The `log10` operation is used to compute the haplotype penalty score. The Java implementation
`java.lang.Math.log10()` is slightly different from the C++ \`cmath library, giving rise to small
mismatches in computed scores.  Different haplotypes might be selected because of this.

* **AVX**

GATK calls Intel GKL (Genomics Kernel Library) which contains optimized versions of compute kernels
(e.g. Smith-Waterman, PairHMM) to run on Intel Architecture (AVX, AVX2, AVX-512, and multicore).
However, some SIMD intrinsics such as mm512\_mul\_ps\` can generate a slightly different output
when compared with the serial operations which our GPU implementation is based on.

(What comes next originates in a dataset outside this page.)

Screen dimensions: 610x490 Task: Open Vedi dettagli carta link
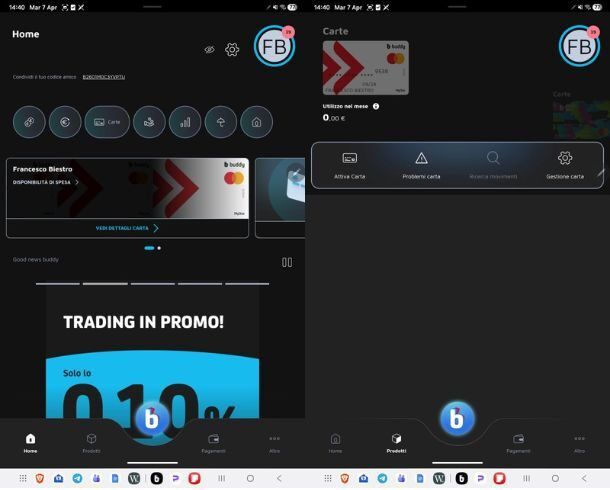(127, 228)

* **HashMap, HashSet iteration**

GATK can give non-deterministic outputs because iterating over a Java `HashMap` or `HashSet` does not preserve
order.  Parabricks always gives deterministic output by using
a hash table that preserves the insertion order (similar to `LinkedHashMap` in Java).

Several original HaplotypeCaller options are supported by Parabricks.
To specify the inclusion or exclusion of several haplotype caller annotations,
use the `--haplotypecaller-options` option:

```sh
$ |sample_docker_cmd|
     --workdir /workdir \
     |docker_image| \
     pbrun haplotypecaller \
      ...
      --haplotypecaller-options '-min-pruning 4 -A AS_BaseQualityRankSumTest -A TandemRepeat'
      ...
```

Annotations may be excluded in the same manner using the `-AX` option. There should
be a space between the `-A`/`-AX` flag and its value.

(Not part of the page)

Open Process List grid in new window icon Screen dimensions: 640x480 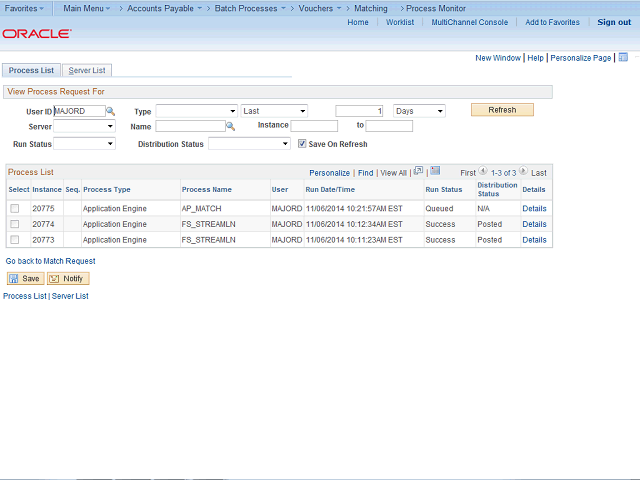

The following are supported options and their allowed values:

* -A
  * AS\_BaseQualityRankSumTest
  * AS\_FisherStrand
  * AS\_InbreedingCoeff
  * AS\_MappingQualityRankSumTest
  * AS\_QualByDepth
  * AS\_RMSMappingQuality
  * AS\_ReadPosRankSumTest
  * AS\_StrandOddsRatio
  * AssemblyComplexity
  * BaseQualityRankSumTest
  * ChromosomeCounts
  * ClippingRankSumTest
  * Coverage
  * DepthPerAlleleBySample
  * DepthPerSampleHC
  * ExcessHet
  * FisherStrand
  * InbreedingCoeff
  * MappingQualityRankSumTest
  * QualByDepth
  * RMSMappingQuality
  * ReadPosRankSumTest
  * ReferenceBases
  * StrandBiasBySample
  * StrandOddsRatio
  * TandemRepeat
* -AX
  * (same as for the *-A* option)
* \--output-mode
  * EMIT\_VARIANTS\_ONLY
  * EMIT\_ALL\_CONFIDENT\_SITES
  * EMIT\_ALL\_ACTIVE\_SITES
* -max-reads-per-alignment-start
  * a positive integer
* -min-dangling-branch-length
  * a positive integer
* -min-pruning
  * a positive integer
* -pcr-indel-model
  * NONE
  * HOSTILE
  * AGGRESSIVE
  * CONSERVATIVE
* -standard-min-confidence-threshold-for-calling
  * a positive integer

## Options

In the values provided to *--haplotypecaller-options* --output-mode requires two leading hyphens, while all other values take a single hyphen.